It’s a new month and nothing will make things worse than reading your Horoscope. Some of these Horoscopes might actually happen and if it’s you… that really sucks, but hey; it’s your life and who cares!
Libra: September 23-October 22
When people ask how you have survived this long it isn’t because they are genuinely impressed. They are just mad Darwinism has been slacking.
Scorpio: October 23-November 21
Next year people will be required to take state “intelligence” tests in order to reproduce because of people like you.
Sagittarius: November 22-December 21
People ask how you stay in such a happy mood, if only they knew how true the saying “ignorance is bliss” really is.
Capricorn: December 22-January 19
Discovering Hepatitis Z would feel groundbreaking for medicine if you weren’t patient zero.
Aquarius: January 20-February 18
Buying your condoms at Costco proves that you possess the utmost confidence in your game.
Pisces: February 19-March 20
Continuing to post on Facebook that being single is your choice and fun.

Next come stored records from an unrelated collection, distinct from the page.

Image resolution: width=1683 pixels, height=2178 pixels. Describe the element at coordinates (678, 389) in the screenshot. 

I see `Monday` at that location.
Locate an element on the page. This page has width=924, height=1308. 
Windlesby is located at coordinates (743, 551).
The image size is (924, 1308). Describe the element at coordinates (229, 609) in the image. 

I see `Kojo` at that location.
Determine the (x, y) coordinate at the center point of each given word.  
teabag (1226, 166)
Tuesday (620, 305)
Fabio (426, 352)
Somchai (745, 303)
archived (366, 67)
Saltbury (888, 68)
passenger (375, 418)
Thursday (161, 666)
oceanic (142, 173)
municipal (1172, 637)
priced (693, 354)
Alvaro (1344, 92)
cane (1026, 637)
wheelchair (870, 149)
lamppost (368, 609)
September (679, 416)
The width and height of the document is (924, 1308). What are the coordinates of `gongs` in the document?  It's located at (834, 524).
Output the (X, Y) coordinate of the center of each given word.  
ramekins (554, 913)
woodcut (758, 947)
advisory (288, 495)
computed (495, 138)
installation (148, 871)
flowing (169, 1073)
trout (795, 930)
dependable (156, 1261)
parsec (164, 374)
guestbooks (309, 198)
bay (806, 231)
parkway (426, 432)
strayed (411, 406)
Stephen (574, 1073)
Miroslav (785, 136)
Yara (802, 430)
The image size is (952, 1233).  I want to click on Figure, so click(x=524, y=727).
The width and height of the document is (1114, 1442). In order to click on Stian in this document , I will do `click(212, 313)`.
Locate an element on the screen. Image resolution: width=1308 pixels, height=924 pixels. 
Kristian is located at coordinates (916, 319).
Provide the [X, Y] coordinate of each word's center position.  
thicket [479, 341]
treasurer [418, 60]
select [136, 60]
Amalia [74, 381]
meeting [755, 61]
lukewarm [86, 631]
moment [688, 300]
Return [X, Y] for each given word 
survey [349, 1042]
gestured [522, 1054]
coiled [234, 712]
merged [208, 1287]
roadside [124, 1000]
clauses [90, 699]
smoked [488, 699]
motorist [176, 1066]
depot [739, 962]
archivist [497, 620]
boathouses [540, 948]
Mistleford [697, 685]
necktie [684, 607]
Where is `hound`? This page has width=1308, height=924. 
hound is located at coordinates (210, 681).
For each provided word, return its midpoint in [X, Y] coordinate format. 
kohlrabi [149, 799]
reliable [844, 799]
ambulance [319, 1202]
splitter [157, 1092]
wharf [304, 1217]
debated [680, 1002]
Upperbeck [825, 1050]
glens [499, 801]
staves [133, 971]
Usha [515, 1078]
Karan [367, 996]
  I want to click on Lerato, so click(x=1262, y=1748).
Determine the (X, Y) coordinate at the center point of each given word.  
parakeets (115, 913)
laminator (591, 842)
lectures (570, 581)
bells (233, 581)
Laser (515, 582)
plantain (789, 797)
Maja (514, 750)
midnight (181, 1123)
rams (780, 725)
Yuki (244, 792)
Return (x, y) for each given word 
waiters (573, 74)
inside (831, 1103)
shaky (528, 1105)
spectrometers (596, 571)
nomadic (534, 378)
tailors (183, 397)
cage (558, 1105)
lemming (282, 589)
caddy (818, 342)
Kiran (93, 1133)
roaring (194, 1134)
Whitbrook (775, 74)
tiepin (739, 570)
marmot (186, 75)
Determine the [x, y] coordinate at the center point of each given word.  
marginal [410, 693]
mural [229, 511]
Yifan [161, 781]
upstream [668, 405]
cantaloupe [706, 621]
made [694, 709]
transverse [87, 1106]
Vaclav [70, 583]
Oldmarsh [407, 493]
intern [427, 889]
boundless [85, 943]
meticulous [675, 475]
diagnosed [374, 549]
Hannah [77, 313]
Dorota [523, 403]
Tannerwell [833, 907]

Too bad nobody’s buying it.
Aries: March 21-April 19
You’ll bring your date home to make the beast with two backs when you realize she wasn’t being sarcastic about her anal leakage issue.
Taurus: April 20-May 20
After having a 30-minute conversation with Visa regarding your late payment fees you’ll walk away feeling great!
Gemini: May 21-June 21
Things go from annoying to scary when you find an empty bath salts wrapper at the Halloween party and notice everyone’s not “acting” like a zombie.
Cancer: June 22-July 22
The good news is you finally found extraterrestrial life and have proof. The bad news is the proof is stashed up your keister.
Leo: July 23-August 22
Congrats! You’ve really improved your animal husbandry skills, now if you could only get the goats to breed with each other…
Virgo: August 23-September 22
Who knew that your idea to start an affordable “mustache rides” venture would end in total and complete financial failure.